Pignoramento conto corrente come evitarlo

Come evitare il pignoramento del conto corrente da parte di Equitalia o dall’Agenzia delle Entrate dal 1 luglio 2017?
E’ abbastanza efficace come sotto titolo?
Attira l’attenzione del lettore?

Oppure attira di più: Come proteggere il conto corrente dal pignoramento di Equitalia?
Bene, adesso, diventiamo seri, e cerchiamo di capire cosa accadrà dal 1 luglio 2017 a chi ha un debito col fisco e al pignoramento del conto corrente.
O chi dopo questa data prenderà una multa e non la paga.

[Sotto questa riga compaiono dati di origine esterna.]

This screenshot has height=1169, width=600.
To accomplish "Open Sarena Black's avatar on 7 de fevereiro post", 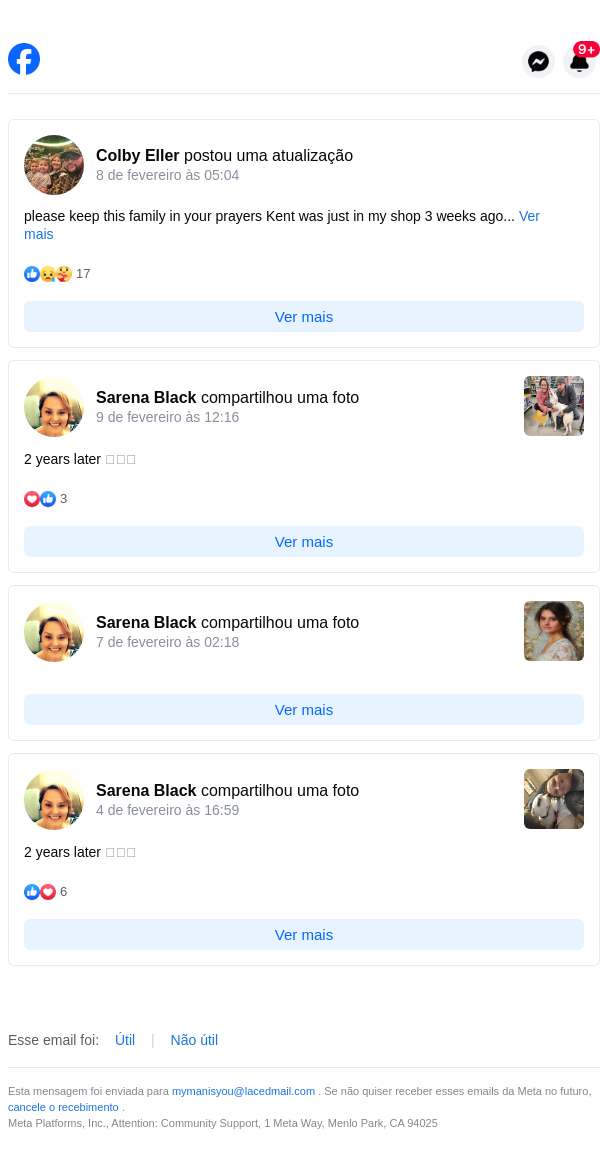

Dal 1 luglio Equitalia cessa di esistere.

Anzi cambierà solo nome, si chiamerà Agenzia delle Entrate-Riscossione.
Il recupero crediti, come tassa, bolli, multe non pagate, sarà gestito direttamente dall’Agenzia delle Entrate, questa è la novità più importante.

In pratica Equitalia cambia solo nome.

Un po’ come accade con le tasse togliamo l’ICI e mettiamo l’Imu sempre di tassa sulla casa si tratta, solo che cambia il nome. E se riusciamo aumentiamo la tassazione.

Mi pignorano il conto corrente se non paga una multa?

Per quanto riguarda il discorso di tasse e multe non pagate non cambia molto rispetto a prima.
Se non paghi una multa, o una tassa, dopo che Equitalia ti ha inviato la cartella, hai sessanta giorni di tempo per farlo, scatta il recupero del credito. Come avviane dal 2005, Equitalia sparisce ma leggi e norme per il pignoramento non cambiano.

Per evitare pignoramenti dovrai o contestare la multa, oppure rateizzare.

Solo che oggi l’Agenzia delle Entrate ha a disposizione l’Anagrafe Tributaria aggiornata quasi in tempo reale.
E può sapere quanti conti correnti sono intestati al contribuente, quali beni sono intestai a lui.
E altre informazioni utili per velocizzare il recupero del debito che il contribuente ha nei confronti del fisco. Informazioni provenienti da banche dati che la vecchia Equitlaia non aveva accesso.  E questa è la seconda importante novità. Quindi sarà più veloce recuperare somme non pagate, e si prevede un aumento dei pignoramenti.

Come mettere al riparo il conto corrente dal pignoramento.

Inoltre servirà a poco aprire più conti correnti, ad esempio accreditare lo stipendio su un conto e subito dopo trasferirlo su un altro conto.
Perchè l’Agenzia del Entrate grazie alle banche dati saprà quanti conti correnti sono intestati al contribuente . E potrà scegliere quale conto pignorare.
Ma ricorda che un conto corrente con saldo a zero o negativo non può essere pignorato.
Mentre se il conto corrente e cointestato può essere pignorato solo il 50%.
Se i soldi sono custoditi in una cassetta di sicurezza, il fisco saprà se siete titolari di una cassetta di sicurezza.